Ja, es wird zweifellos in der Umgangssprache des bayrischen Dialektraums verwendet. In Bayern eher "bissl", in Österreich "bissl" und "bisserl".
Auch im Schwabeländle (south-west of Germany) habe ich's gehört: "bissle".

PS: Sogar Duden hat einen Eintrag. Und sonderbarerweise ist es nicht mal als regional oder landschaftlich markiert!?!


----------



## perpend

Darth Nihilus said:


> a-) Wie ist die Aussprache?



Ich stimme manfy zu, auch was Schwäbisch betrifft.

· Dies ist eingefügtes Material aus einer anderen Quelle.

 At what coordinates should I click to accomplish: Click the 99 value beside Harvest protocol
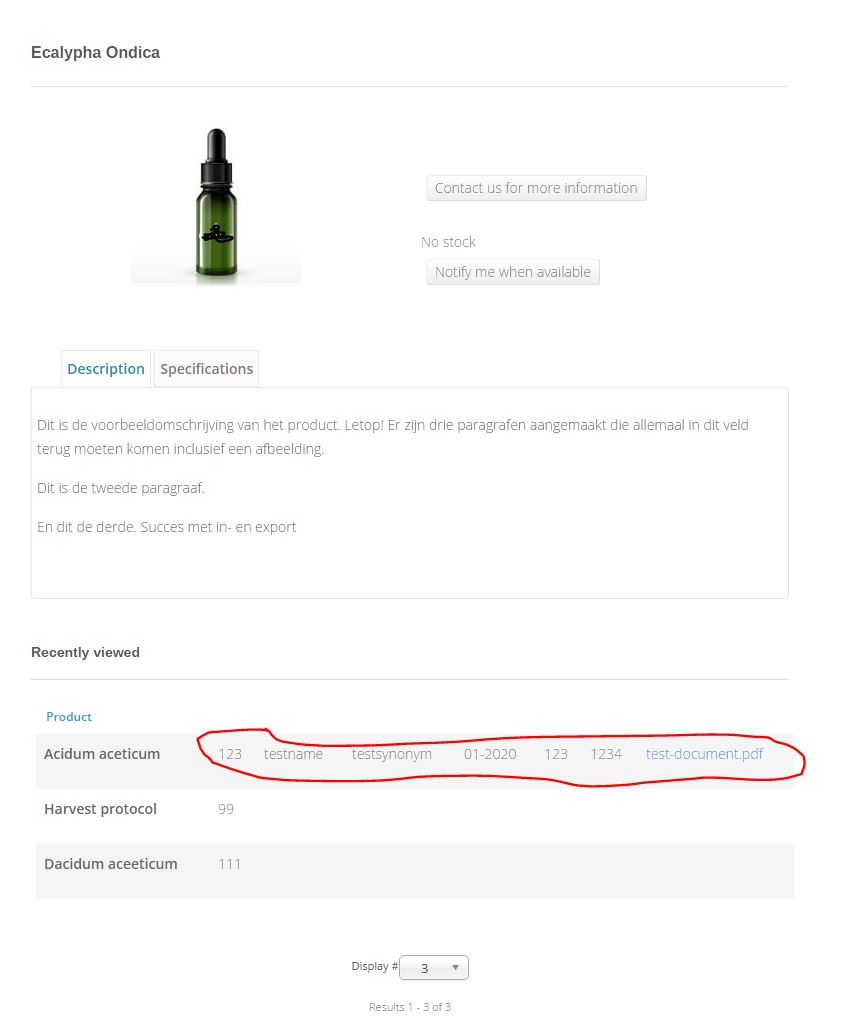pos(226,809)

Zur Aussprache ist "Bißl" oder "Bissl" etwas kürzer als "bissel" oder "bisserl". "Bissle" klingt dagegen etwas anders.


----------



## bearded

Obwohl es kein Standarddeutsch ist, glaube ich, dass auch hier die Regel gelten soll, wonach die Schreibweise 'Bißl' nicht mehr zulässig ist (sie war vor der Schreibreform üblich), während man heute nur 'Bissl' schreiben muss, weil das i in diesem Wort kurz ist.


----------



## Nebenbei

_bitzli_ (oder ähnlich) in den alemannischen Dialekten der Schweiz


----------



## berndf

bearded man said:


> Obwohl es kein Standarddeutsch ist, glaube ich, dass auch hier die Regel gelten soll, wonach die Schreibweise 'Bißl' nicht mehr zulässig ist (sie war vor der Schreibreform üblich), während man heute nur 'Bissl' schreiben muss, weil das i in diesem Wort kurz ist.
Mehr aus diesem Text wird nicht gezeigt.